Despite being widely known as the birthplace of the atomic bomb, after the end of the Cold War, Los Alamos National Laboratory began to diversify its research. Even today, it’s still in operation and is on the leading edge of scientific and technological research with a staff of over 9,000. There are various websites providing up to date video, photo, and textual information regarding current research (there is a link to their main site below). Their research covers matters of national security, nanotechnology, supercomputing, medicine, renewable energy, and more. Current topics of interest on the Bradbury Science Museum's website highlight work in commemorating the past in Manhattan Project exhibits while also providing updates for software upgrades they pushed to the Mars Rover allowing it to better gather data. It was added to the National Register of Historic Places on October 15, 1966.
In 1953, Robert Krohn, who was in charge of early nuclear tests at the Los Alamos National Laboratory, decided they needed a museum to house historical weapons-research artifacts. Krohn convinced Norris Bradbury, the laboratory director from 1945 to 1970, that a museum could preserve the laboratory's history and provide a place for official visitors to learn about the Laboratory's weapon programs. In 1970, the museum was renamed the Norris E. Bradbury Science Museum honoring the laboratory's second director, and it was eventually shortened to the Bradbury Science Museum.

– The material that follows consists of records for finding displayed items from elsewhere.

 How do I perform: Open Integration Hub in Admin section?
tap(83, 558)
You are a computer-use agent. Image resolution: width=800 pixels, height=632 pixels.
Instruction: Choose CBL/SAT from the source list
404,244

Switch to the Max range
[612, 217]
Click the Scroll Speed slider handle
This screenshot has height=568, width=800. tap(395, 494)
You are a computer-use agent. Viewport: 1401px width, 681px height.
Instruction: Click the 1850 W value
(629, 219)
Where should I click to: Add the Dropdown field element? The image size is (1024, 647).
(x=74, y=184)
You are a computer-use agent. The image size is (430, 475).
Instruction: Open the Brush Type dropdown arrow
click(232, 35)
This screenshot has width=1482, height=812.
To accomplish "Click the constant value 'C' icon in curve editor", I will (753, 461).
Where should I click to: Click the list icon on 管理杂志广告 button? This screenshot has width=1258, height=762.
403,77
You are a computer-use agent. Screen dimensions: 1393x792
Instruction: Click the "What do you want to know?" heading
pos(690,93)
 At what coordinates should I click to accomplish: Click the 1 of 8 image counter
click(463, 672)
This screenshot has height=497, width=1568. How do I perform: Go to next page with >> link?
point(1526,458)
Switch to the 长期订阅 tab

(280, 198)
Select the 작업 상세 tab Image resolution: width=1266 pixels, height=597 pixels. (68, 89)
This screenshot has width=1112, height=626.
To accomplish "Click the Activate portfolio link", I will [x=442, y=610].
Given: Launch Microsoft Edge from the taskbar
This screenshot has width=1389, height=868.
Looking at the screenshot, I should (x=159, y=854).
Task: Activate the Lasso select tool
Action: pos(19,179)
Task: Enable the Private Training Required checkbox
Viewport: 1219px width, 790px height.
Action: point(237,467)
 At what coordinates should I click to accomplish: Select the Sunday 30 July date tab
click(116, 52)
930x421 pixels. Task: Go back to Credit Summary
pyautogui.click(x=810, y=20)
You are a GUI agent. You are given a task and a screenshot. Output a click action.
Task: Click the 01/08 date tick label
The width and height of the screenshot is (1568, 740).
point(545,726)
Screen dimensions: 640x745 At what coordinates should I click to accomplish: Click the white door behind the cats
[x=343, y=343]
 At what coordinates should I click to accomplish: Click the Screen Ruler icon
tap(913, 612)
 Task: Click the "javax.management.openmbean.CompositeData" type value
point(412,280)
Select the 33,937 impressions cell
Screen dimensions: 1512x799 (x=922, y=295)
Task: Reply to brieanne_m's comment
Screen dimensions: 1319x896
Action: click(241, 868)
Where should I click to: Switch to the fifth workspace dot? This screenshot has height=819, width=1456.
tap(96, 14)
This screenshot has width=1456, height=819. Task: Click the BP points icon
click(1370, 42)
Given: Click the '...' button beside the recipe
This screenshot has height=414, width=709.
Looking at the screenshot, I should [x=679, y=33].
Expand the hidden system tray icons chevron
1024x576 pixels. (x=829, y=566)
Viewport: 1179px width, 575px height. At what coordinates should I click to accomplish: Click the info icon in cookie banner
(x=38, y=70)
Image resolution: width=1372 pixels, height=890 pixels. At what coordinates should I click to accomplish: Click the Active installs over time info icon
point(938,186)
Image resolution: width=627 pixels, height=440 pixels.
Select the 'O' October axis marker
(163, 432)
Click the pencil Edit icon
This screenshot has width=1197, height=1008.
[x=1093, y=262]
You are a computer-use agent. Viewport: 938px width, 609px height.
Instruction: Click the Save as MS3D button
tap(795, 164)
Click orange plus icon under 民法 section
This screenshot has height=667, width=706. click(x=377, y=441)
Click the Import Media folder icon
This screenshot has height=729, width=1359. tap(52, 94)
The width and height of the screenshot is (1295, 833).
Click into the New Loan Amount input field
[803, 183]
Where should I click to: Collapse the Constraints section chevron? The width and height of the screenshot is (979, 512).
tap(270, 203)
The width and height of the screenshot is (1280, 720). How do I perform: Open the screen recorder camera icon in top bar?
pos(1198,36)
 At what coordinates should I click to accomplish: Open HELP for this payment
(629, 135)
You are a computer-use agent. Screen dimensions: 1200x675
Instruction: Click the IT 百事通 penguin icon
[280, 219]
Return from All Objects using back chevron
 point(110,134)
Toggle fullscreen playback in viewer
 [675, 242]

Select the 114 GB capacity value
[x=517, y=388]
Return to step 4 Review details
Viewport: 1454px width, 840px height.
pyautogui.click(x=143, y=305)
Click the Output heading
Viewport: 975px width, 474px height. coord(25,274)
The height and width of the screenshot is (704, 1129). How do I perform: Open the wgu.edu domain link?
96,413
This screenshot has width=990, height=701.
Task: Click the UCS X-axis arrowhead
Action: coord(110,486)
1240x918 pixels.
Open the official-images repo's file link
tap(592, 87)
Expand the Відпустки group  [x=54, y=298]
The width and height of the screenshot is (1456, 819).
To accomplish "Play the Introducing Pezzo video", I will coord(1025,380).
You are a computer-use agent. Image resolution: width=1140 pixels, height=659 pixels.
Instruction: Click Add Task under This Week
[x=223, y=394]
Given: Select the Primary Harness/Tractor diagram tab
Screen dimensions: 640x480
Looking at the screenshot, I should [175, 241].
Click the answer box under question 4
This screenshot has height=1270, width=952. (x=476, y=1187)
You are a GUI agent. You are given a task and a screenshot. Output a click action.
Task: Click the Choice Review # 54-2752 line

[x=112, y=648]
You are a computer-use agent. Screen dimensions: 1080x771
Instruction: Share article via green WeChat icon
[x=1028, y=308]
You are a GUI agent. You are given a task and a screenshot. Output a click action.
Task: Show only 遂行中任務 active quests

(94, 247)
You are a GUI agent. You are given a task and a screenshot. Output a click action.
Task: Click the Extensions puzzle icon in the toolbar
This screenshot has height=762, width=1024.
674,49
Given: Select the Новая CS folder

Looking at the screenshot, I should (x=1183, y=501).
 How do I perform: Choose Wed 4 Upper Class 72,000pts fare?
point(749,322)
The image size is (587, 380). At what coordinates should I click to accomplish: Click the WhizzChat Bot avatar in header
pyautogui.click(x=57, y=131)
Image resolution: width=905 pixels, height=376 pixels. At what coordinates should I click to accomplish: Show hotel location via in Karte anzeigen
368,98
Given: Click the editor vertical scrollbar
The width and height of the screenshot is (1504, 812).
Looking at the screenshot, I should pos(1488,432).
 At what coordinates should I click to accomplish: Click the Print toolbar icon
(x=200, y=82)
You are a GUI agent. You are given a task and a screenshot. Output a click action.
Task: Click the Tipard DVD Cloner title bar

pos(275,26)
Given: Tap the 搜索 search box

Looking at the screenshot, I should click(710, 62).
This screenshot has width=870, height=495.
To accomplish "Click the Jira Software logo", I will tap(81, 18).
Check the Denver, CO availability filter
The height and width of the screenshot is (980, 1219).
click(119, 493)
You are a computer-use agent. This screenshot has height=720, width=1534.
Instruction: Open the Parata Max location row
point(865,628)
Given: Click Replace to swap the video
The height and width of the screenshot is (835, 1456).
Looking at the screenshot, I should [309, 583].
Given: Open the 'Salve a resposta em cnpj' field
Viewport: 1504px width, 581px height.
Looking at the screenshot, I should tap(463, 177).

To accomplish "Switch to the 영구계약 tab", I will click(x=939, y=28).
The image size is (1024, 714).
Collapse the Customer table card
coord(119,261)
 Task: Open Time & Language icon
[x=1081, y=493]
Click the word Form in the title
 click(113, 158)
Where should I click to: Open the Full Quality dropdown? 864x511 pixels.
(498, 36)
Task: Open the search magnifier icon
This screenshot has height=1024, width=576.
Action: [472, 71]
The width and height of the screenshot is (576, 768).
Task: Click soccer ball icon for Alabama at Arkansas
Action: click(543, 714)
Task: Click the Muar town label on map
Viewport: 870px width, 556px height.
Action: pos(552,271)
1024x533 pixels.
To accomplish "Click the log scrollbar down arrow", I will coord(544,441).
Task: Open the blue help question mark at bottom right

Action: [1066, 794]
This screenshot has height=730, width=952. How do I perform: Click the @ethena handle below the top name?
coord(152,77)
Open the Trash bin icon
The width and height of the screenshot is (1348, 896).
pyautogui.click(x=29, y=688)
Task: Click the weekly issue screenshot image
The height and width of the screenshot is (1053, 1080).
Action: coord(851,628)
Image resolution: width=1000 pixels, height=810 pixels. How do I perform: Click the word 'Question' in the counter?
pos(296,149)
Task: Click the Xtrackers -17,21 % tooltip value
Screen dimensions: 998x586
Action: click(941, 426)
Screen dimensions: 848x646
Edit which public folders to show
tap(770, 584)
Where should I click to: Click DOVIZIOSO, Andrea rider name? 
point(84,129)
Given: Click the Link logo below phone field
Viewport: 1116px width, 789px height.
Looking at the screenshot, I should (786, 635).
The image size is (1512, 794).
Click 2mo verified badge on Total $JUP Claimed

History and science enthusiasts alike can spend their time in the museum at the Los Alamos National Laboratory learning about the confluence of science and warfare as well as the innovations that will pave the way forward for humanity. There are close to 40 interactive exhibits tracing the history of the Manhattan Project, and visitors will be able to see the laboratory's historic as well as current research projects. The site is a great example of how a historical landmark can have a meaningful place in the United States’ history as well as its future.
Greenwood, Richard. "Los Alamos Scientific Laboratory." National Park Service - National Register of Historic Places Nomination Form. October 15, 1966. https://npgallery.nps.gov/GetAsset/f9786063-cc5a-4b00-91da-db740b4410a3.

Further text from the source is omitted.